Read the letter here (Dutch).

The Netherlands, like many other EU Member States, is still in the process of implementing the NIS2 Directive (and the CER Directive for Critical entities resilience) into national law.

Earlier this year, the Cabinet submitted the draft Cyber Security Act (Cyberbeveiligingswet) and the accompanying Cyber Security Decree for consultation, and then sent it to the House of Representatives. These documents revealed that, in the meantime, a new authority had been introduced for ministers, namely to prohibit the use of certain products and services from specific suppliers in the interests of national security.

Shortly after the summer, questions were asked in the House, which have now been answered (Dutch) by the Minister of Justice and Security.
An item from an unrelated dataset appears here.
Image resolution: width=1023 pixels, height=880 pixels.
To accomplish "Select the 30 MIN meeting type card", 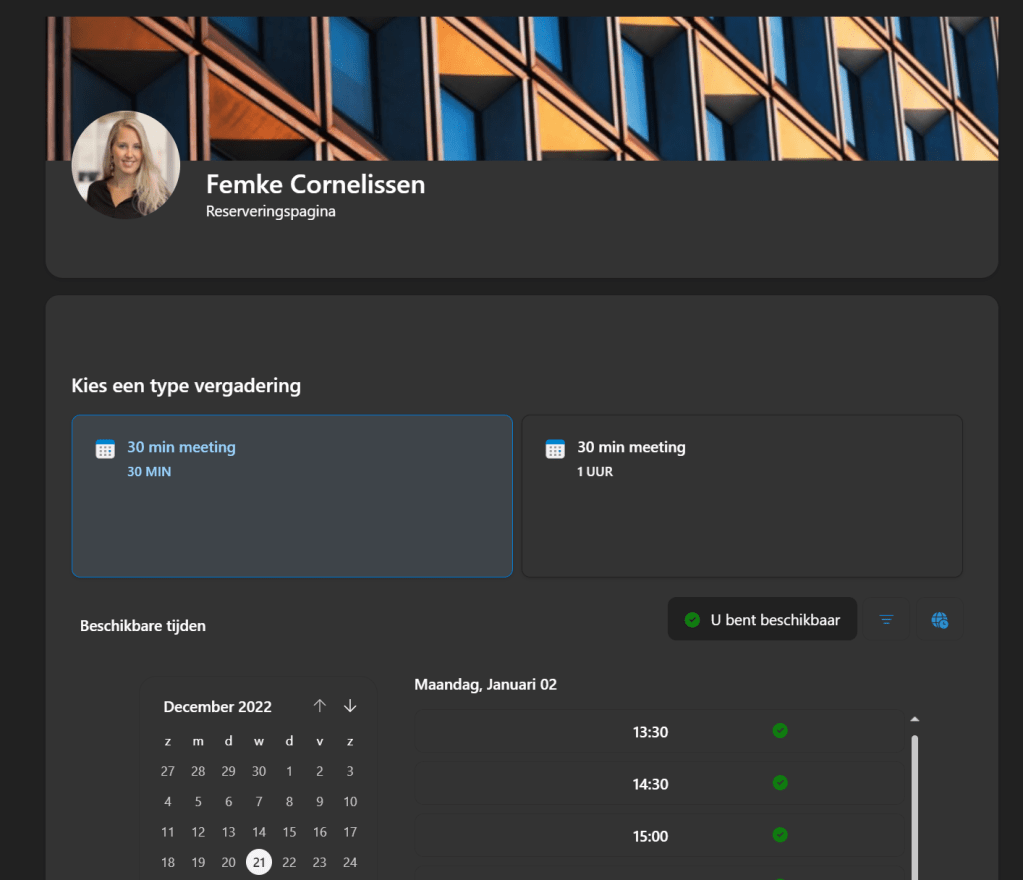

However, this has done little to allay some concerns. It is not that we dispute the need for such an authority, but rather the way in which it is currently being implemented in lower-level legislation, which in principle can be amended without parliamentary approval.

That is why CIO Platform Nederland, together with VNO-NCW and other organisations, is sounding the alarm. Specifically, we call on Parliament not to leave the establishment, and any future amendments, of this far-reaching authority to the Cabinet without parliamentary approval. To this end, the House of Commons can request a preliminary consultation procedure for the Cyber Security Decree and the subordinate regulations.